* Exercise directions *
Please quote the passage from the essay on the brain as a 651st muscle, starting with "I remember when" and going on through "me to explain.".

* Source extract *

╔══

Exercising your 651st Muscle
8th February 2020Our muscles join certain parts of our bones to other bones and when flexed, it enables a specific motion that allows a desired movement to occur, performing useful function. For example, our biceps (together with other muscles) when flexed allows us to scratch our head. When we contract our orbicularis oculi (eyelid muscle), we close our eyes. If we want to build our strength, we train and repeatedly flex those muscles that we want to be stronger at. For example, a tennis player who desires to improve her forward serve would continuously build those relevant muscles that allow her to do so. After time, her forward serve would be (seemingly) effortless as those said muscles are now trained, used to the motion and are strong.
I remember when I had to rest my left leg after an operation for eight weeks, my calf and thigh muscles shrunk due to disuse. At that age, I have never seen or understood anything so profound before. It did not matter I had been using those muscles for 16 years before resting them for merely eight weeks, they simply went. I learnt that to keep a muscle going, you cannot just merely train it, you have to continuously use it.
There are 650 named muscles in our body, some we train actively and consciously (going to the gym doing reps), others not so much (like our masticatory muscles that allows us to eat!). Today, I am referring to the 651st muscle, the brain. Ok, technically, the brain is not a muscle but similarities exist. Please allow me to explain.
The brain is a very complex structure. It receives information from all parts of the body yet itself is not governed by a higher organ. It can sense and process pain from the body yet incapable of sensing pain itself. If you look at it, it does not appear to have any form of structure at all, just a solid mass of white-greyish matter. However, just like a muscle, it needs to be exercised. It is a powerful organ accounting for 20% of blood being pumped into it despite being only 2% of the body weight. Human are borne with an enormous brain in comparison to any other animals in the world, resulting in the difficult childbirth experienced by amazing women (thank you!). Having a large brain can be a blessing or a curse depending on how it is used.

╚══

* Excerpted records *
╔══

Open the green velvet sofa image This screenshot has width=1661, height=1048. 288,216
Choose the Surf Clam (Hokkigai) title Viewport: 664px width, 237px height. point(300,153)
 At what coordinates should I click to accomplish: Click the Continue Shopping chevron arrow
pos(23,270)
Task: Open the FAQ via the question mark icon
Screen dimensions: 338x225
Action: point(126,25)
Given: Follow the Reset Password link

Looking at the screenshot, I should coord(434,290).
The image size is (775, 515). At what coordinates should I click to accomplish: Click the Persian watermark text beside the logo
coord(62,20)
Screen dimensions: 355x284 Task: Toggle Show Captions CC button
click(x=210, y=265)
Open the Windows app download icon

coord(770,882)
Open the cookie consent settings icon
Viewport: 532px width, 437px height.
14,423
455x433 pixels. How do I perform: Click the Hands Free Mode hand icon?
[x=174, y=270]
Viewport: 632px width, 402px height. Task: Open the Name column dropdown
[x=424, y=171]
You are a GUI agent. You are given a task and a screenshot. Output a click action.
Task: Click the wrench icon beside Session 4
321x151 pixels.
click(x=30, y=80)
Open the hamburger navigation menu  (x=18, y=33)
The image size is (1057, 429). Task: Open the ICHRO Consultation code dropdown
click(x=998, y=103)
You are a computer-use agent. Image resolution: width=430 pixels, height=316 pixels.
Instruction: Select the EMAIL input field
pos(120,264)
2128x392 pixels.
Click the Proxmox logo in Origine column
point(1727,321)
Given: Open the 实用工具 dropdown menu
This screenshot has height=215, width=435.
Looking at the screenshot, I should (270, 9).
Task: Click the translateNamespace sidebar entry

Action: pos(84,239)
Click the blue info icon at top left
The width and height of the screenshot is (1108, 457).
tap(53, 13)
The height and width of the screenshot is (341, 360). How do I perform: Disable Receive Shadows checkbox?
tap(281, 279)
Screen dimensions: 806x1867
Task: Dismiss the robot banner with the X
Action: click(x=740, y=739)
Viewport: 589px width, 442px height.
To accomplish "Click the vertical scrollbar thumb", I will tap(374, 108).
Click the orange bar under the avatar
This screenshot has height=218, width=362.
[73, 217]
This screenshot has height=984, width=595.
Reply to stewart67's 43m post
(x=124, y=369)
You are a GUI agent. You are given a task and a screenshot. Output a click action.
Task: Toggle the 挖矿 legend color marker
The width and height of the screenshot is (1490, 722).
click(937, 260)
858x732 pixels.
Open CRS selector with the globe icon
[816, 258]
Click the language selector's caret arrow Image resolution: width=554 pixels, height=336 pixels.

╚══

* Expected output *
I remember when I had to rest my left leg after an operation for eight weeks, my calf and thigh muscles shrunk due to disuse. At that age, I have never seen or understood anything so profound before. It did not matter I had been using those muscles for 16 years before resting them for merely eight weeks, they simply went. I learnt that to keep a muscle going, you cannot just merely train it, you have to continuously use it.
There are 650 named muscles in our body, some we train actively and consciously (going to the gym doing reps), others not so much (like our masticatory muscles that allows us to eat!). Today, I am referring to the 651st muscle, the brain. Ok, technically, the brain is not a muscle but similarities exist. Please allow me to explain.